Reconciliation Road Church has historically made a substantial investment into church planting in under-resourced areas. You currently have a number of planters and future leaders in your group, can you tell us a bit about the guys you are working with?
Yeah, we have a great group of guys participating in our second round of the program at Reconciliation Road. There are currently nine planters working through the material. They are working in a range of contexts in Kwa-Zulu Natal – including rural, per-urban and urban areas.
Is CPMP fundamentally the same as Advance’s existing Church Planting Course (ACPC) or has it been necessary to start from scratch?
Robert Dlamini and I did Advance’s Church Planting Course a couple of years ago.
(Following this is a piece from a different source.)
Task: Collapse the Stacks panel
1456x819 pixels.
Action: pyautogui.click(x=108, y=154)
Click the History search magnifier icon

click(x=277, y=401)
After finishing we knew that the churches we were working with in under-resourced areas would benefit hugely from this sort of training, but would require a course format tailored for those settings. Four years ago we gathered a group of guys who had experience leading churches in under-resourced contexts to consider an appropriate curriculum. It is essentially the same as ACPC but the philosophy of ministry and the methodology is different.
CPMP is built around three components,
Training times
Facilitator lead input and discussions based on the CPMP resource material. These are regular (every 3rd week) evening meetings as all of the participants are bi-vocational. The philosophy is centered around input, discussion, group processing and application into the planters/leaders contexts.
Mentorship
Mentorship is a key component of our philosophy of ministry. We currently limit each mentor to no more than 4 students.
Catalytic moments
These range from mission trips, attendance at Advance gatherings and intense teaching times.
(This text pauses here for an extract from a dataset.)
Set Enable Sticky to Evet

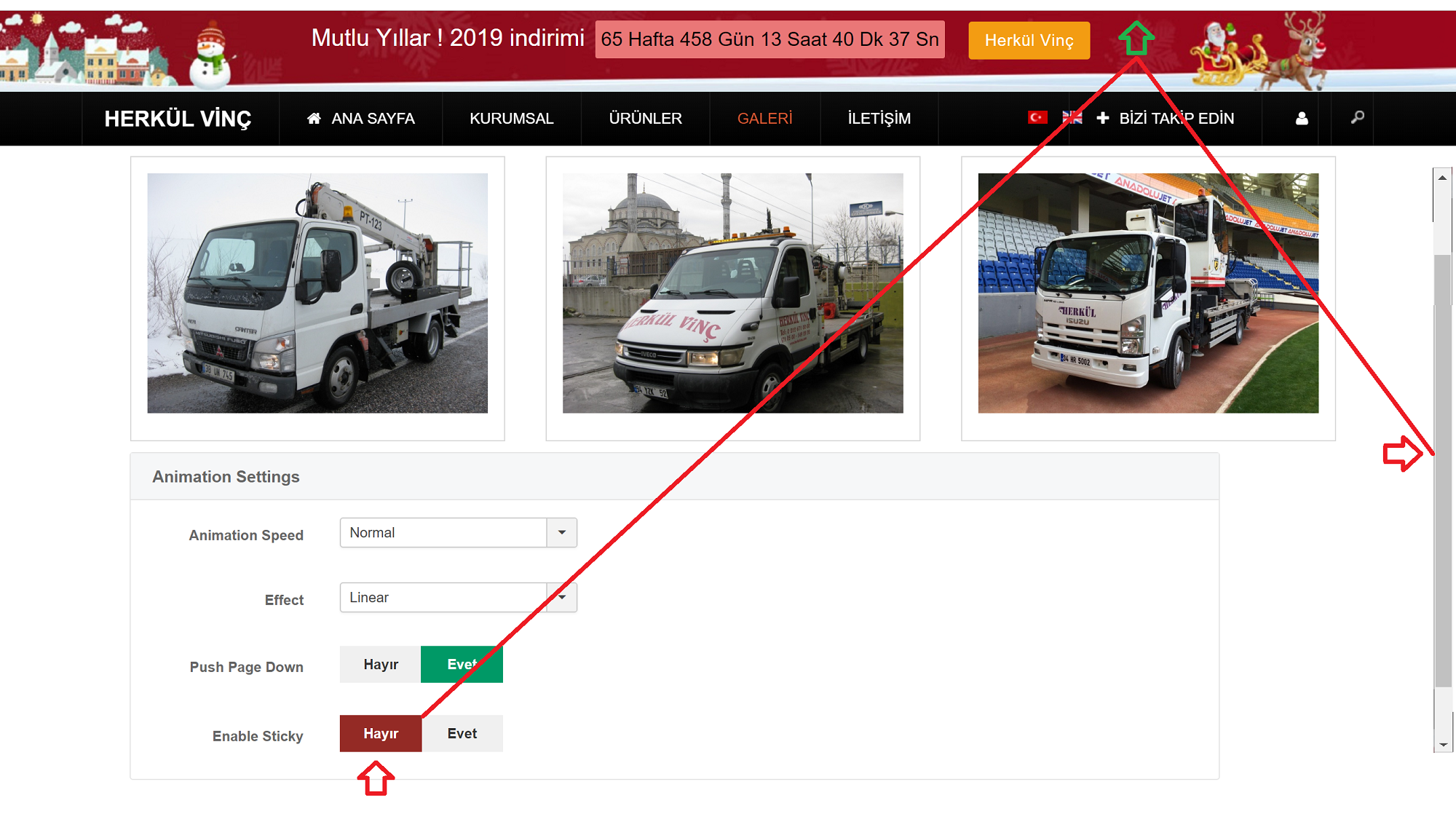point(462,734)
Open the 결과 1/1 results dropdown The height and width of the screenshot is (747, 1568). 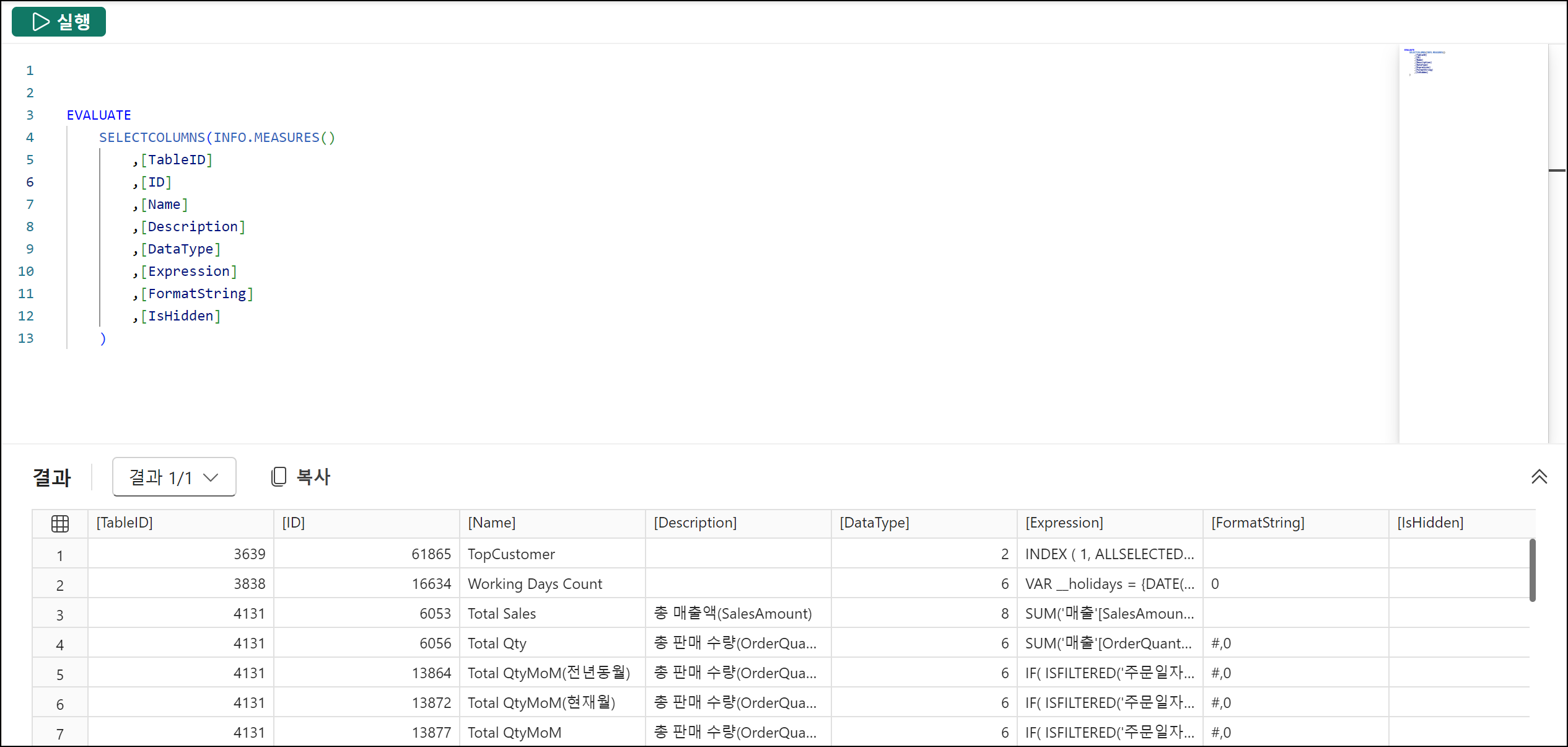(x=174, y=477)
So is it from scratch? Yes and no. The content is fundamentally the same but rewritten, condensed and simplified for the purpose.
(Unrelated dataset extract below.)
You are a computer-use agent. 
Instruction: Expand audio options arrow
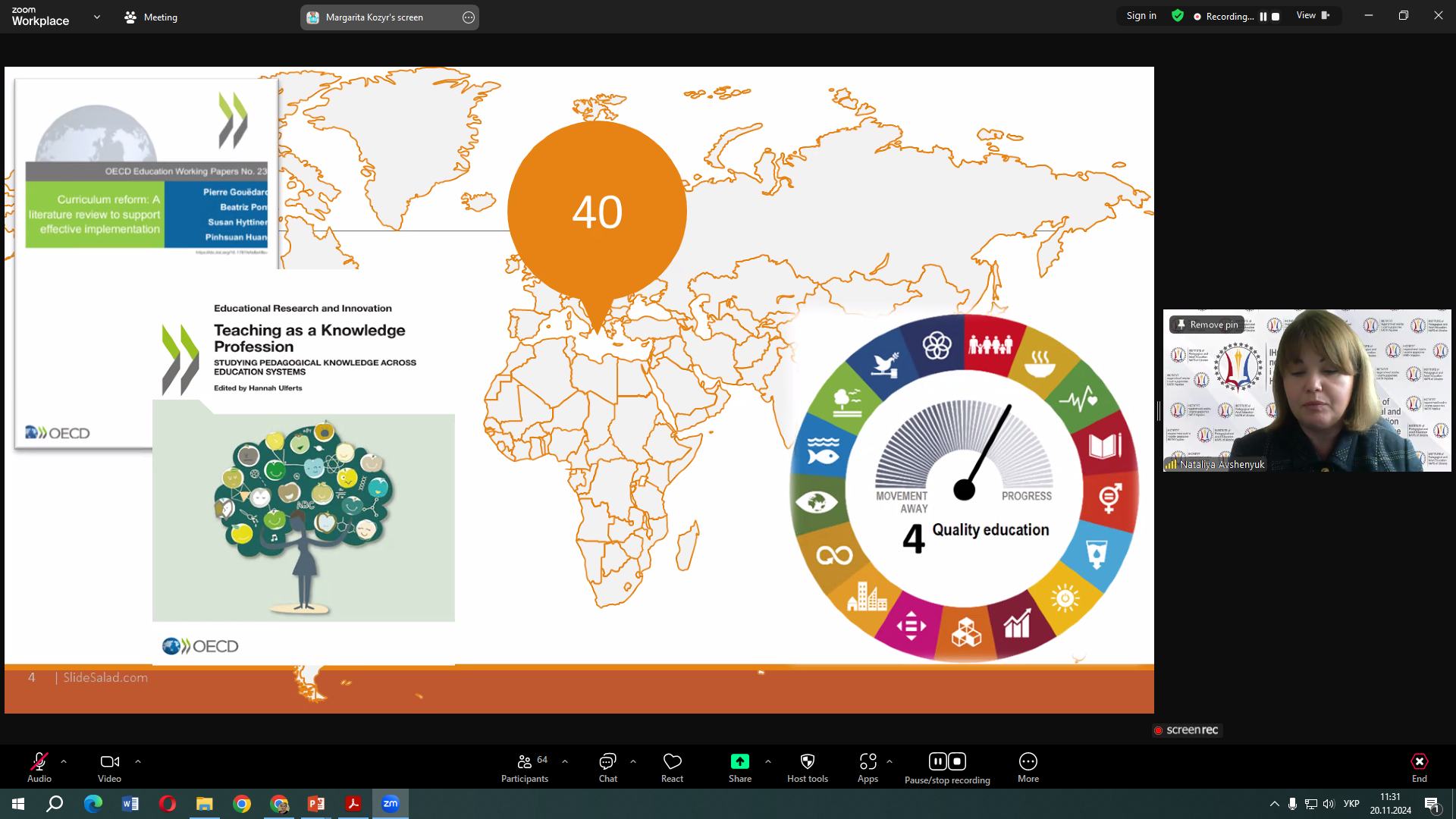[64, 761]
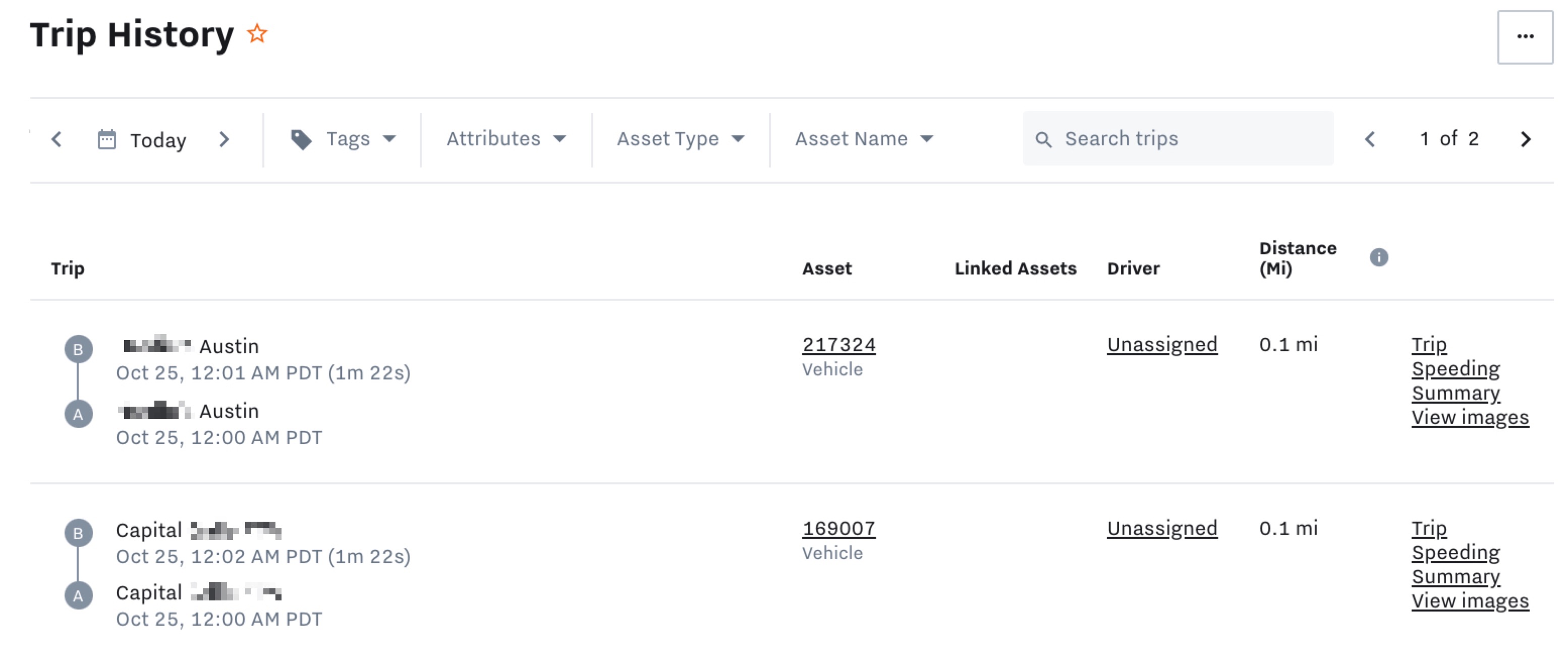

You recently gathered a group in Cape Town to initiate the first national pilot. Where are the other partners based and what sort of contexts are they working in?
We had a great time together in Cape Town, with a diverse group of leaders from around the country gathering to check out the program. All of the guys are supporting, mentoring or planting into under-resourced contexts, be it urban or rural settings.
Greg, Nkululeko and Jacques flew in from Gauteng. Their Hub is working with a couple of planters working in townships and urban areas around Johannesburg. Theo and Michael traveled down from Vredenburg – they are working in small towns up the West Coast of South Africa. Chris Mgajulwa, from the Eastern Cape, is working in rural settings. Andre and Ziba are supporting various urban plants in the Western Cape and we also had Michael Moerdijk representing a non-profit based outside Cape Town who is looking for tools to disciple potential leaders.
Long term, do you think this material could serve rural areas in other parts of the world or is this tailored to the Southern Africa context?
I believe the 2020 pilot run in contexts outside of our province will help us modify and learn so that it can have a wider impact in more regions. That is the hope.